Critical evaluation of information – Transformative window

In this post I present the third in a series of posts explaining the GeSTE windows model for the critical evaluation of information (Lupton 2008Lupton & Bruce 2010).

The GeSTE windows is a way of seeing information literacy as Generic, Situated, Transformative and Expressive. The GeSTE windows form a hierarchy of increasing complexity with the Generic window at the base (i.e. simplistic) and the Transformative and Expressive windows as the top level (i.e. complex).  In my previous posts I have explained the Generic and Situated windows.

This post explains the Transformative window. It should be noted that the Transformative window incorporates the Generic and Situated windows. This means that someone employing the Transformative window will also understand and employ the Generic and Situated windows where relevant. Like the Situated window, the Transformative window takes a socio-cultural perspective. However, it is distinguished by a critical theory/critical literacy orientation.

GeSTE transformative

The Transformative window is overtly political and conscious raising. The aim of the Transformative window is to transform and empower oneself and society through challenging the status quo and taking social action. Information is seen as subjective, internal and transformative. Information includes implicit meaning and assumptions. Information is evaluated by examining power relationships inherent in information, and the agency of particular groups in society, such as marginalized groups. Examples of the types of questions used to interrogate information includes ‘Who benefits?’, ‘Who is silenced?’ and ‘What are alternative arguments?’ (Mills, 2016).

The following question frameworks take a critical literacy perspective. The first two sets of questions are from Mills and Levido (2011 p. 84). The questions were used with year 4 students in an Australian primary school. The first relates to critical evaluation of websites, while the second is in relation to the students’ own blogs.

Critical evaluation of website:

  1. ‘What is this website about?
  2. What is the purpose of this website?
  3. Who created this website?
  4. Who will benefit from this website?
  5. What are the features of the website?
  6. What does the website suggest about people of different ages, and what are some opposite views about age and social roles?
  7. What does the website assume about the tastes of boys or girls, men or women, and do you agree with these?
  8. What does the website suggest about people from different races, cultures or community, and whose viewpoint is left out?
  9. Can you trust the information in this website?

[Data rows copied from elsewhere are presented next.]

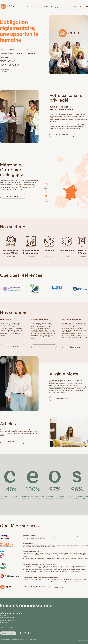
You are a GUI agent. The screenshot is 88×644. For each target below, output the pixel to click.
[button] (68, 7)
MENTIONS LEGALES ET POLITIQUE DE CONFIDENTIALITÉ (18, 640)
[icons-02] (25, 633)
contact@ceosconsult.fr (7, 618)
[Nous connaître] (62, 134)
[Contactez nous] (8, 633)
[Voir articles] (12, 441)
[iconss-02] (28, 633)
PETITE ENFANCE (7, 61)
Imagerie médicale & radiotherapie (30, 252)
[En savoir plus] (12, 346)
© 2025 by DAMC (84, 640)
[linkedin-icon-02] (21, 633)
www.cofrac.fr (30, 560)
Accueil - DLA (79, 581)
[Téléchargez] (58, 587)
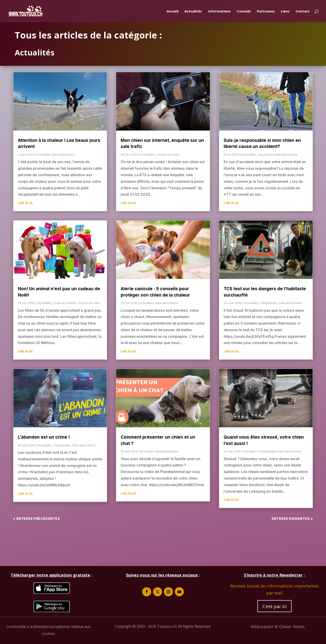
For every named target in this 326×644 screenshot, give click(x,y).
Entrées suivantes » (292, 518)
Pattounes (266, 11)
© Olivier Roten (289, 626)
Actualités (193, 11)
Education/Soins (64, 154)
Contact (303, 11)
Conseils (244, 11)
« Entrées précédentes (37, 518)
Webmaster (263, 626)
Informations (219, 11)
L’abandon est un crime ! (44, 437)
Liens (285, 11)
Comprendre (62, 445)
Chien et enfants (65, 303)
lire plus (25, 203)
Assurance (265, 154)
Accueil (172, 11)
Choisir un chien (89, 303)
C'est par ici (274, 606)
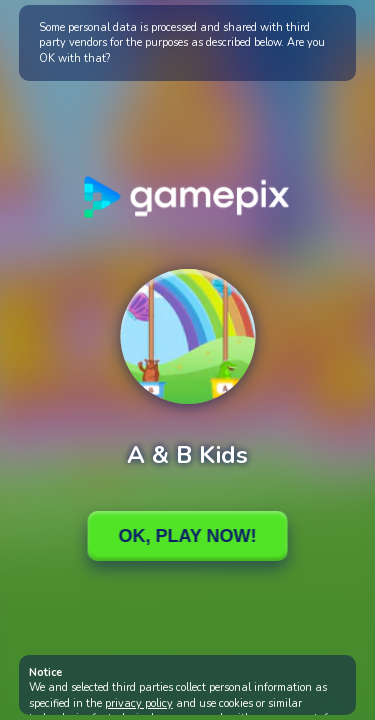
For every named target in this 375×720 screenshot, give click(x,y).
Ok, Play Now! (187, 536)
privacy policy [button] (139, 703)
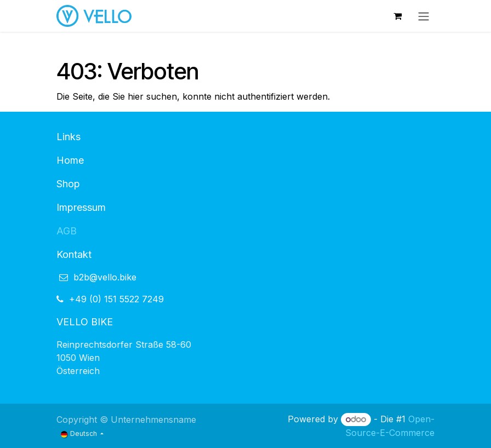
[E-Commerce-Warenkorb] (397, 16)
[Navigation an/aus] (424, 16)
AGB (66, 231)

Why or why not?
  10. Whose viewpoint or perspective is left out, and could have been included?
  11. What are some counter-arguments to the views presented here?’

Critical self evaluation of students’ own blogs:

  1. ‘Why am I creating this blog?
  2. What text features (e.g. words, images, audio) will best suit my purpose?
  3. Who is my intended audience?
  4. Who else potentially has access to my blog?
  5. What information about myself should I share or hide?
  6. How does my blog build on the contributions of my peers in the discussion thread?
  7. How do my blog entries show respect for my teacher and others in my class (e.g. manners and language use)
  8. What do my blog entries say about people of different ages, occupations and cultures?
  9. Whose views have I included or left out? Why?
  10. Who benefits from my blog? Why?

The following two examples relate to the critical evaluation of places:

In his book ‘Lies across America’ Lowen (1999, p. 428), presents ten questions to ask at an historic site:

  1. ‘When did this site become a historic site? (When was the marker or monument put up? or the house “interpreted”?) How did that time differ from ours? from the time of the event or person commemorated?
  2. Who sponsored it? Representing which participant group’s point of view? What was their position in social structure when the event occurred? When the site went “up?”
  3. Why? What were their ideological needs and social purposes when the site went “up?” What were their values?
  4. Who was/is the intended audience for the site? What values were they trying to leave for us, today? What does the site ask us to go and do?
  5. Did they have government support? At what level? Who was ruling the government at the time? What ideological arguments were used to get the government to acquiesce?
  6. Who is left out? What points of view go largely unheard? How would the story differ if a different group had told it? another political party? race? sex? class? religious group?
  7. Are there problematic words or symbols that would not have been used today, or by other groups?
  8. How is the site used today? Do continuing rituals connect today’s public to it? Or is it ignored? Why?
  9. Is the presentation accurate? What actually happened? What historical sources tell of the event, people, or period commemorated at the site?
  10. How does this site fit with others that treat its era? What other people and events happened then but are not commemorated on the landscape? Why not?”

Lowen’s questions can also be used in an Australian context, for example, in his book ‘Forgotten war’ historian Henry Reynolds argues that war memorials in Australia should acknowledge the frontier war against Indigenous peoples. Another poignant example is seen in Australian place names that record frontier violence against Indigenous people. For instance, in this article, Stan Grant, Wiradjuri man, explains how place names such as ‘Poisoned Waterholes Creek’, ‘Murdering Hut’ and ‘Murdering Island’ mark the sites of atrocities against his people. This article by Jonathan Richards details further sites in Queensland.

In my own teaching practice, I have found the Transformative window to be the most difficult and contested perspective, as many of my colleagues and students feel uncomfortable with its overtly political and social action stance. What has been your experience?